The average number of suicides by gun rose slightly, from 130 a year to 136. And total gun-related crimes have remained essentially unchanged. 

That’s not really surprising, and shouldn’t be alarming, says David Hemenway, professor of health policy at Harvard University’s T.H. Chan School of Public Health. Massachusetts is already one of the safest states in terms of gun violence, and the advances in the new law may take time to show their effect.  

 “There shouldn’t be anything spectacular” in the data, says Hemenway. “There are a lot of things in this law, and it’s going to improve public safety over time.” 

Hemenway was part of an eight-member task force that met throughout 2013—prompted by the 2012 Newtown, Connecticut tragedy—and provided recommendations to House Speaker Robert DeLeo that formed the basis for the 2014 legislation.  

Massachusetts already had relatively low gun violence numbers, thanks in large part to low gun ownership rates and strong existing laws. Plus, the state remains in large part dependent on other states tightening their laws, to staunch the flow of straw-purchased or stolen guns into the state.

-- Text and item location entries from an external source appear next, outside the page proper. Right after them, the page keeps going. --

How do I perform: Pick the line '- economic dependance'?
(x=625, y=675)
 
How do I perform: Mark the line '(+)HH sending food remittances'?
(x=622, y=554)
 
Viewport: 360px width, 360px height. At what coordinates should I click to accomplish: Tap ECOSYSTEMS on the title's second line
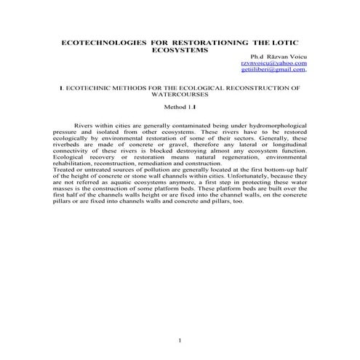[180, 52]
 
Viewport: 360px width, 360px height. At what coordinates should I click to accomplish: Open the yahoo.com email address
[276, 64]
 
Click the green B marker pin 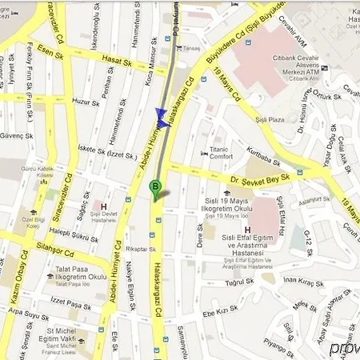coord(155,189)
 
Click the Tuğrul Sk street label coord(238,282)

Still, the task force found a variety of elements that could be added or strengthened. 

In a way, this is how Massachusetts continues to get it right on guns, and how the rest of the country would be well-advised to follow the Bay State’s lead.  

Still, the lack of progress shown in the new data is disappointing. And there are reasons to wonder whether law enforcement officials, and Charlie Baker’s administration, have been implementing and enforcing the provisions as aggressively as they could. 

Lack of follow-through 

The long-term effects might not materialize if officials, seeing no clear short-term payoff, don’t bother implementing and enforcing the provisions. 

The EOPSS report, though it is supposed to assess the effectiveness of the 2014 law, does not contain any information on whether law enforcement is using the tools they’ve been given by the new statutes.  

That includes newly defined crimes for shooting at people, and harsher potential penalties for a variety of gun-related transgressions. The report gives no indication of whether police, prosecutors, and courts are availing themselves of those tools. 

There are also new penalties for failing to safely secure firearms, failing to properly report the private sale or transfer of a firearm, and failing to report a lost or stolen gun. The Boston Police Department even sent out a letter to gun owners in 2015, signed by Mayor Marty Walsh and Commissioner William Evans, informing them of the importance of following these new procedures and the threat of prosecution for not doing so. 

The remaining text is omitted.